Note: To create the DB2 9 SAMPLE database, enter db2sampl from your operating system’s command prompt.

7.  Optionally, save that data connection (I'll refer to this as a database connection since that’s what it is), a great idea if you plan to reuse it, and click Finish:

If you don’t want to save this database connection in the future, you can simply click Finish in the previous step. In the previous figure, you can see that I’ve saved the current database connection (which is solely a connection to the STAFF table) for future reference. You can optionally add a description of this connection object (in the Description field) and search metadata (in the Search Keywords field) for easier subsequent retrieval. Finally, note that you have fine grained control over the authentication settings for this connection by clicking Authentication Settings.

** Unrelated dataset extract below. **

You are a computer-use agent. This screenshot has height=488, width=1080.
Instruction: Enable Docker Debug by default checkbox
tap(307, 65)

8.  The Import Data window opens. Use this window to specify where the data should be placed in your Excel 2007 worksheet. Select the defaults for now, and click OK:

You can see in the previous figure that you can choose to place the data that is retrieved from DB2 9 in a Pivot Table report or chart, or both. I will discuss these options in my next article. (If you want to further configure this connection string’s properties, click Properties.)

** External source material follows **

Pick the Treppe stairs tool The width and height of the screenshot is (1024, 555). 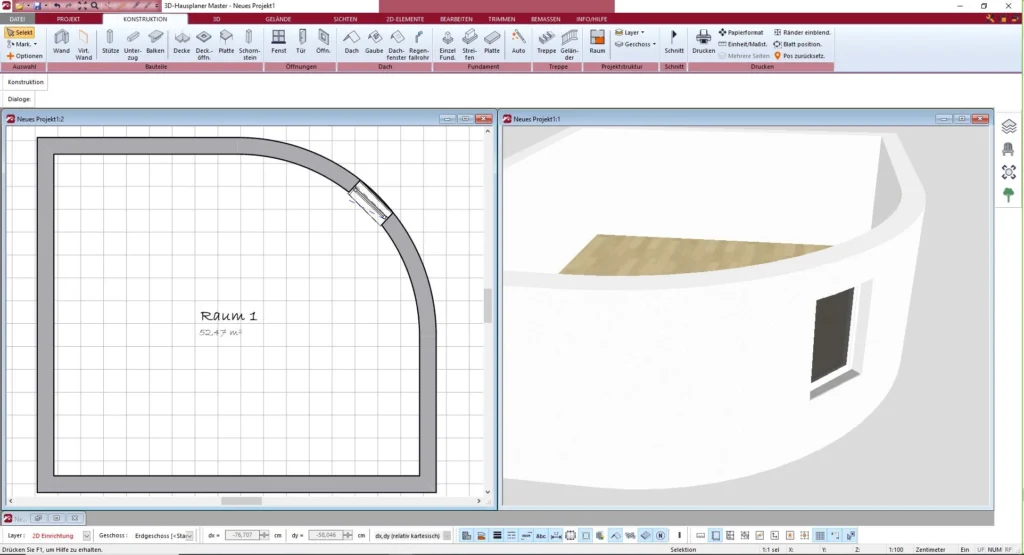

Your Excel 2007 worksheet should now look similar to this:

Of course, at this point you can use the data as you see fit. For example, you can leverage Excel 2007’s strong formatting capabilities and apply a Table Style from the Design ribbon, for example:

You can also use the Table Style Options frame in the Design ribbon, like this:

When the data is loaded in Excel 2007, you can use the External Table Data frame in the Data ribbon to manage the database connection. For example, selecting Unlink will detach the data from the table and make it independent:

And you can quickly filter the returned data without writing a single line of SQL:

One of the things I love about Excel is its strong charting capability. Using this method, it’s very easy to whip up some snazzy charts with your DB2 9 data:

In the previous chart, you can see the ratio of salary to commission expenses for the 5 employees in department 20. Of course, so long as you didn’t disconnect the record set, you can refresh the data and the chart will be updated immediately. For example, run the following data manipulation language statement to drastically change the amount of commission Pernal makes (he’s employee 2 in the chart):

            UPDATE TABLE STAFF SET COMM=55565.56 WHERE ID=20

Now refresh the data:

And, of course, the base data is updated as well:

Now think back to the way most clients leverage Excel: by staging the data in a de facto data server. If your real-time data changed, when would be the next time your analysts would be analyzing real-time data? That’s right, after the next batch job!

Wrapping it Up...

In this article, I showed you how easy it is to import your DB2 9 data into an Excel 2007 worksheet. After getting the data into Excel 2007, I showed you some cool features that you can use to change the way the data is displayed (using different Table Tools ribbon frames) as well as how to create a chart and refresh the data in real time.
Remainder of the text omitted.